Too little.. tooo late I'm afraid.

Link embedded.

Have you spoken with the people of Massachusetts lately?

The study is linked by the OP....

Have you spoken with the people of Massachusetts lately?

The problem (one of many, I should say) with the MA plan is that they didn't go with a public plan, it's all through the private insurance companies.
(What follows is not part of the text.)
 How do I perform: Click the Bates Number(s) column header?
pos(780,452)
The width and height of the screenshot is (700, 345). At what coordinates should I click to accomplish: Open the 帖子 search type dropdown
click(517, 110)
Specializes in Med Surg, Tele, PH, CM.

I have heard arguments on both sides of this issue. As I see it, the public option could go one of two ways: either the competition from the public option could cause premiums to decrease or insurance plans could chuck it all, allow themselves to be driven out of business and branch out to making big bucks administering the public option under a government contract like BC/BS does for Medicare now....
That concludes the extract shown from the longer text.